A team of IHMRI researchers and clinicians are studying a new drug delivery system to reduce cancer cells and improve the chances of life-saving surgery for patients
Despite advances in cancer screening, diagnosis and therapy, pancreatic cancer remains one of the most deadly forms of cancer in Australia.
It is a highly malignant disease with poor prognosis.
The most common treatment remains surgery but for more than 80% of patients this surgery can’t be carried out.
A team of IHMRI researchers and clinicians are undertaking a study to test a new way of administering chemotherapeutic drugs.
IHMRI Research Fellow and project lead Dr Kara Vine-Perrow is collaborating with oncologist Clinical Professor Morteza Aghmesheh from Wollongong Hospital, Dr Javad Foroughi from the Intelligent Polymer Research Institute, and supervising PhD candidates Samantha Wade and and Sepehr Talebian on the project.
By delivering two drugs to the target area researchers believe it could help reduce the tumour size to allow life-saving surgery (pancreaticoduodenectomy) on patients that were previously unable to.
“Pancreatic cancer has the lowest survival rate of any solid tumour. Surgical resection, the patient’s only hope for cure, offers a significantly improved prognosis.

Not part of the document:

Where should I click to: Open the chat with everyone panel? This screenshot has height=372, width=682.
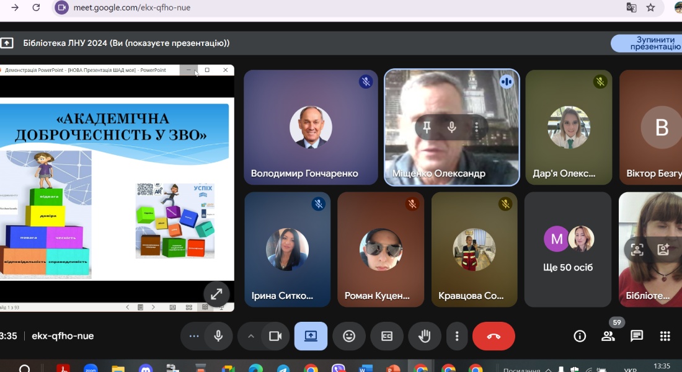637,336
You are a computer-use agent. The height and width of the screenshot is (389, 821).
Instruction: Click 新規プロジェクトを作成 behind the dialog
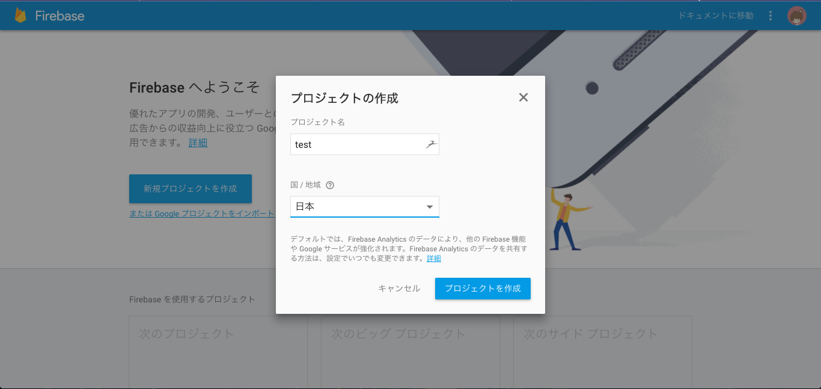click(190, 188)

We believe the development of an implantable drug-eluting device, capable of delivering sustained, therapeutic concentrations of two chemotherapeutic drugs locally, will achieve tumour control and convert non-resectable cases to resectable (removal) cases to improve overall patient survival” said Dr Vine-Perrow.
Pancreatic cancer in Australia
- About 2600 Australians are diagnosed with pancreatic cancer each year.
- The average age at diagnosis is 72.
- Cigarette smokers are 2–3 times more likely to develop pancreatic cancer.
- About 15–20% of people with pancreatic cancer have newly diagnosed diabetes.
- People with family history of pancreatic, ovarian or colon cancer are at greater risk of getting pancreatic cancer.